After surgery, I know I was waiting a couple of days, I'm not sure how many days it was, for a call from my doctor about the lymph nodes and how much had it broken the wall and all of that. He called and gave me the news, "Lymph nodes all good, all clear." There was more cancer than they anticipated. They thought it was 30% on one side, turned out to be cancer on both sides. So I'm grateful they got it taken care of.
And so sexually men are very concerned about that. I think that's one of the reasons men don't want to get checked also. Personally, I think they're afraid they're going to get some bad news and not feel like a man to be able to perform. It is different afterwards. Things, they work, and I think it depends on your age and the shape you were in going into before the surgery. Shop is closed as far as the children, there is an option to freeze things before, and we opted not to do that. God gave us two healthy kids and back to "don't be greedy" again. We probably would've had more children, but we got two healthy ones. We're good.

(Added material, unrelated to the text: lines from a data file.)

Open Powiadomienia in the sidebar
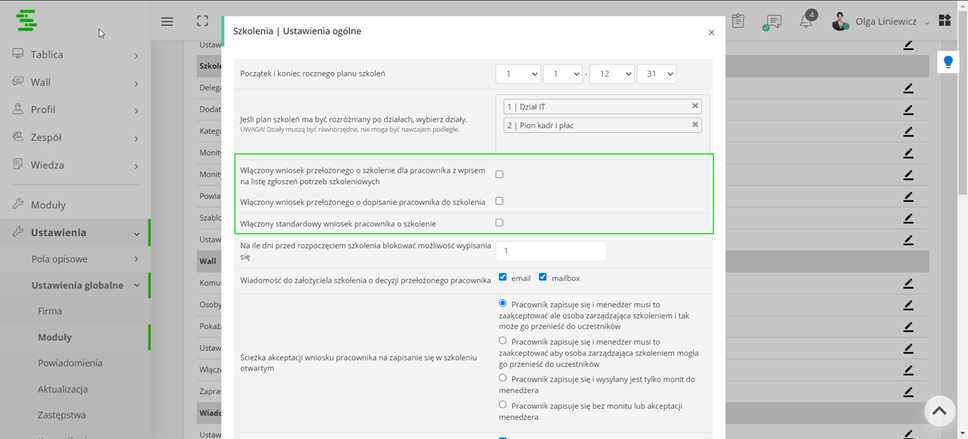This screenshot has width=968, height=439. (x=70, y=363)
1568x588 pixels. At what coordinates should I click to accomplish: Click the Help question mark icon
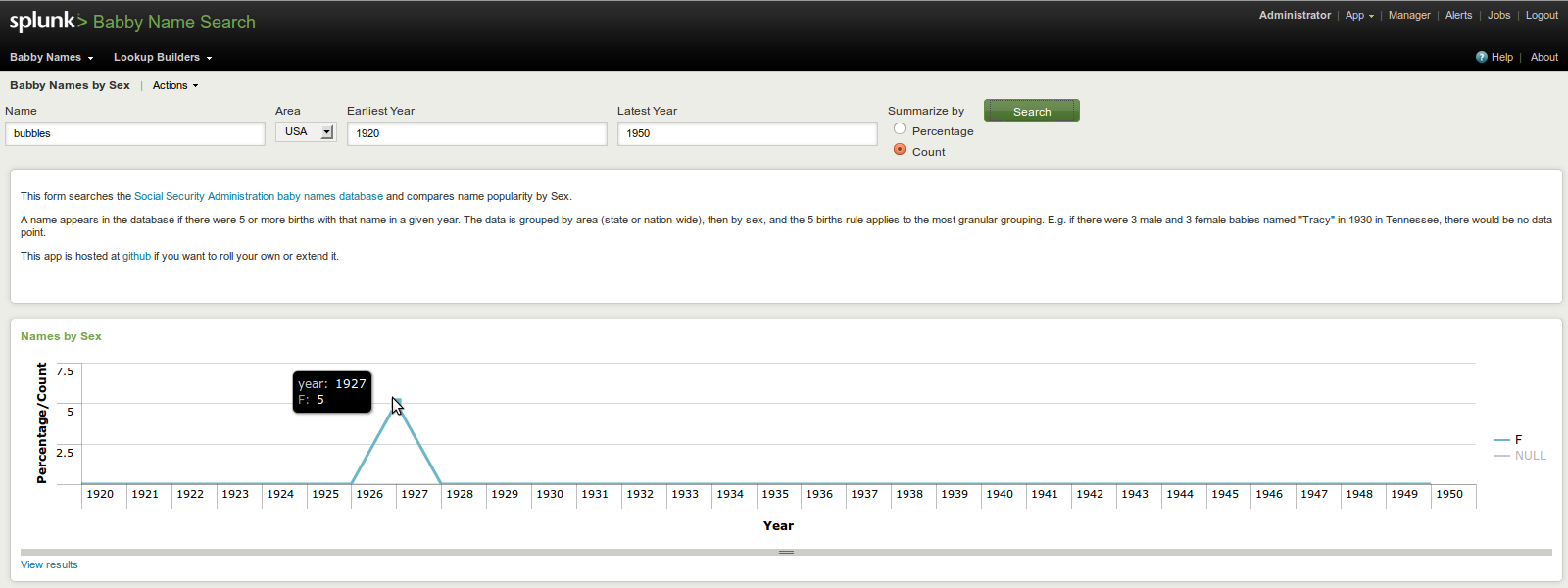pos(1481,57)
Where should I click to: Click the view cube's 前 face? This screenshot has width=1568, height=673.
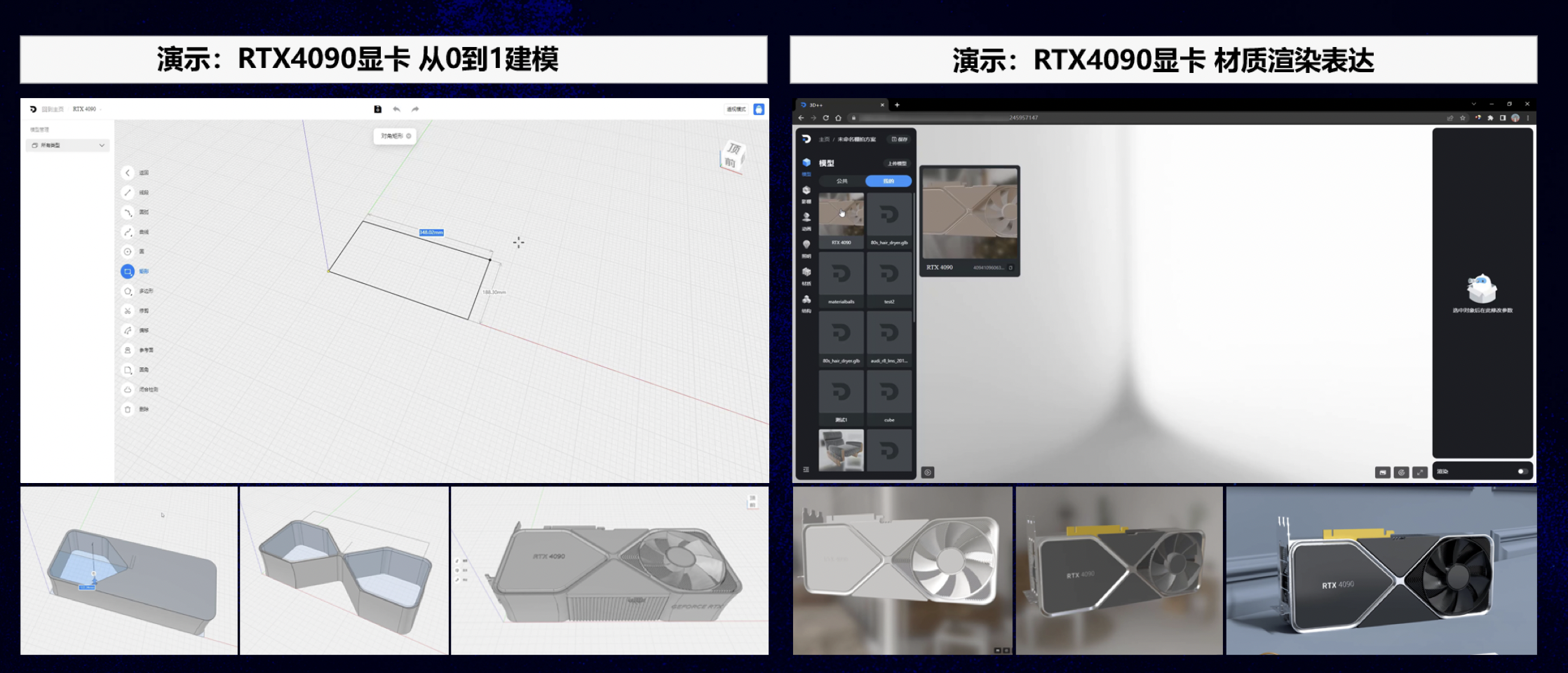(731, 163)
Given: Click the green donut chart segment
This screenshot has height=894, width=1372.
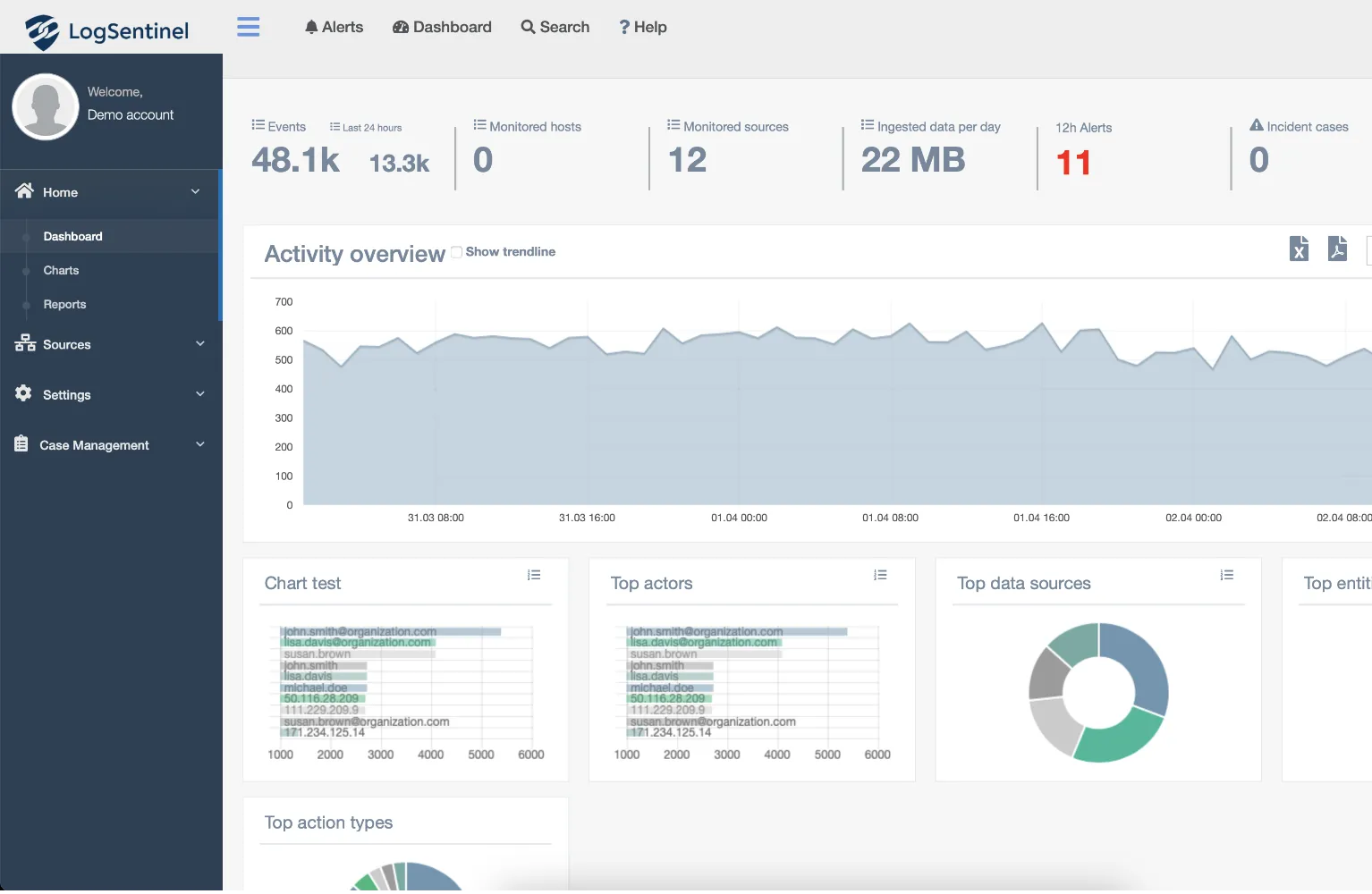Looking at the screenshot, I should click(1118, 738).
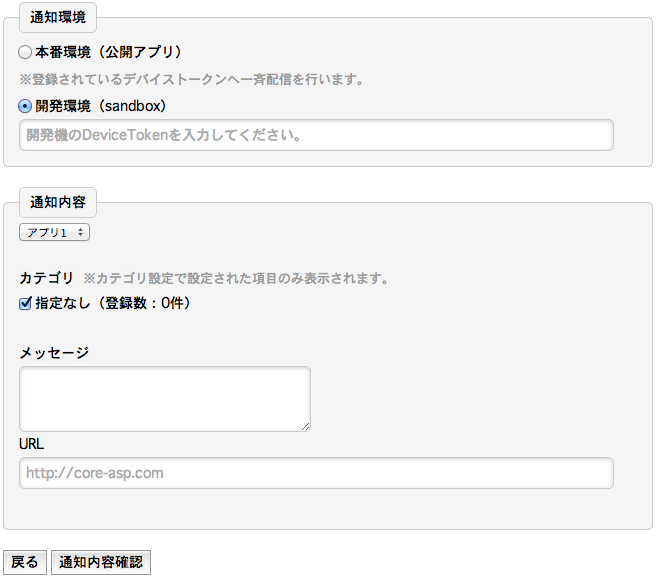
Task: Click the カテゴリ heading label
Action: (x=47, y=278)
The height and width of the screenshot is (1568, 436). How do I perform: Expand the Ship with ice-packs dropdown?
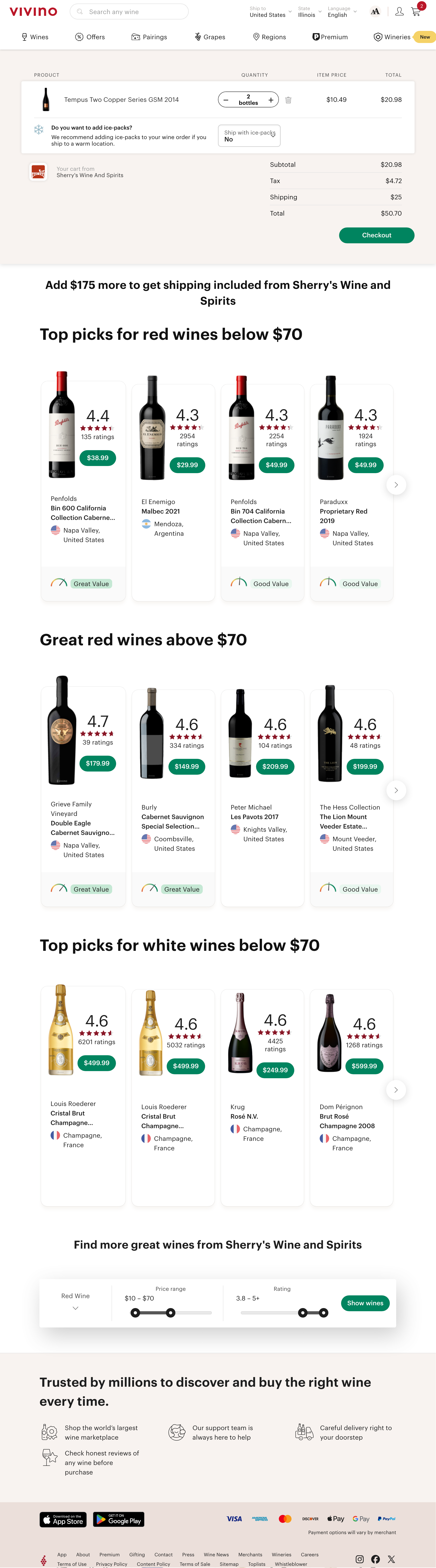pyautogui.click(x=249, y=136)
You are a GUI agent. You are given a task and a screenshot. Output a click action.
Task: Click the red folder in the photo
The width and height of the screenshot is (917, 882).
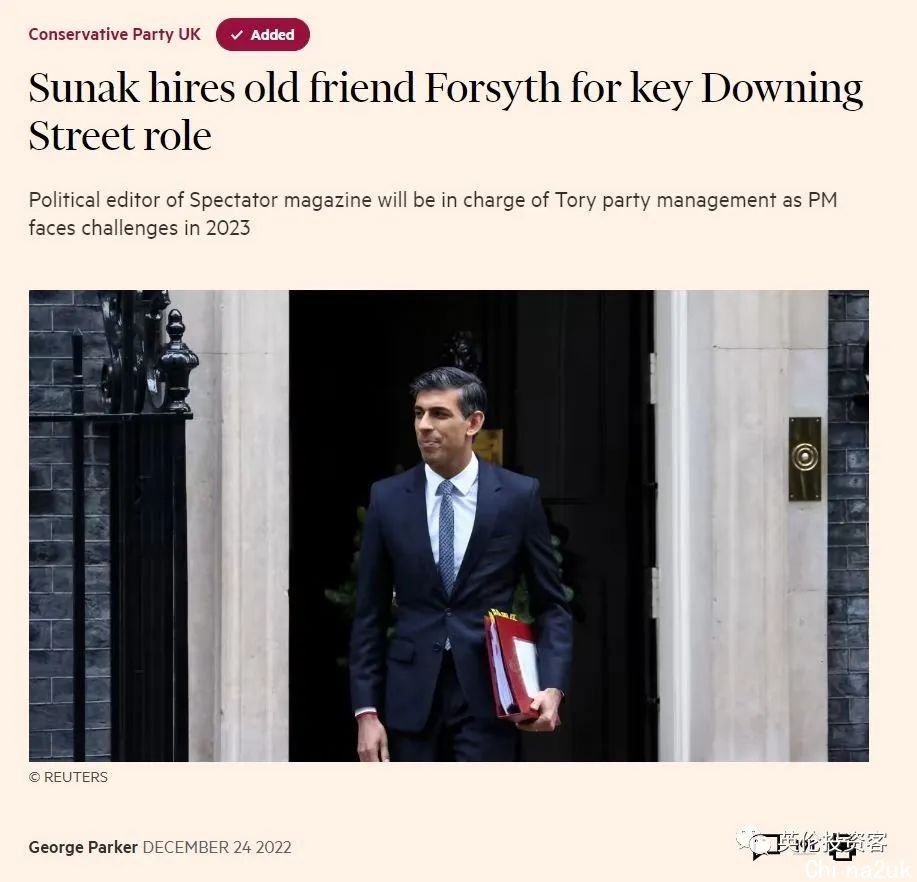[512, 666]
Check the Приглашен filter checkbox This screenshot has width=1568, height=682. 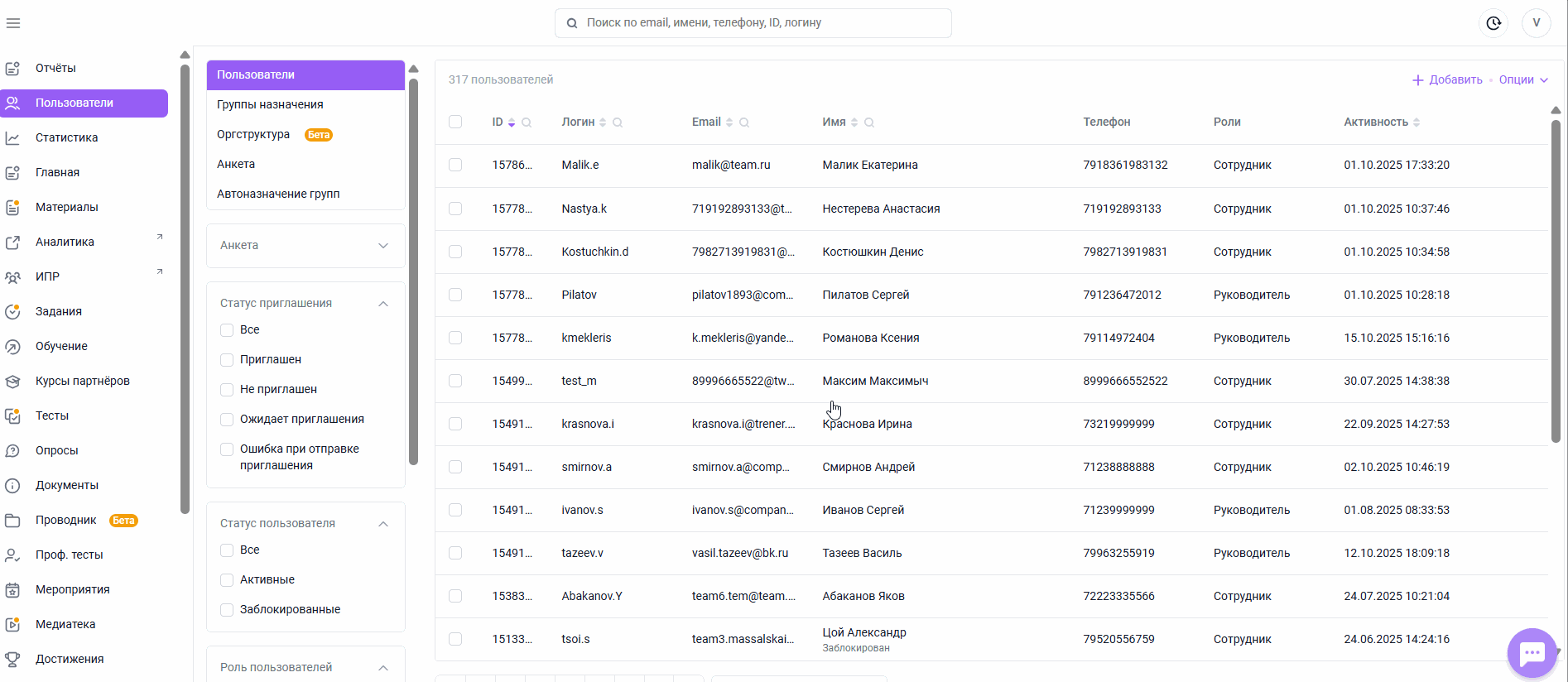click(x=227, y=360)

They do explain post-surgery what your sex life would be like. Things are different, but things still work, you can still have an orgasm, and like I said, the healthier you are going into it, the more things are going to function afterwards. I was fortunate, even with the incontinence, I didn't have any issues. Still don't trust myself if I'm exercising, squats get a little too heavy, I'm like, "All right, Steve, don't push it." I always use the excuse on a plane where it says, don't get up, "I had prostate surgery, I'm going to the bathroom. Get out of the way."
Following the surgery, I think I got a prostate PSA checked every three months and then after a year, I think it goes to six months is what my doctor recommended, and now I do it annually. So I'm still checking those numbers, making sure they're low. What I did find is because I wrote a book on my experience and put some humor in there, some dark humor, I became like a spokesperson where people reach out to me now. I had a friend recently here in Santa Monica that went through it, and so for a year I was coaching him and my main advice is stay positive. Don't freak out, don't read too much on the internet. If you trust your doctor, let them be your advisor because there's a lot of crazy stuff out there. I asked my friends and family at the time, "Please don't give me any advice. I'm kind of in the health business, my wife and I are working, we're in good hands, a good surgeon and let us make that decision."
I would also recommend as getting second opinion, third opinion. This is your health. It's a very serious procedure. And don't mess around. I know people that have tried alternative routes. That was on them. That was what they felt most comfortable doing, and I hope it works out for them. But I would say get two or three opinions and then make your decision from there. What I say in my book, the Silver Lining, and when I've spoken to people that have experienced this is, the first time I went in suspecting something was going on with my prostate and they didn't do the PSA, my son was born but not my daughter. So thank God they didn't do the PSA, I hate to say. But in that two-year period, my daughter was born and her name happens to be Faith. So everything works for a reason.
I tell people to take care of yourself and eat healthy, exercise. You're your own best doctor, so trust your instincts, get fresh air, drink a lot of water, get some sleep. Be grateful. Love people. Check your PSA. It's your health, it's your life.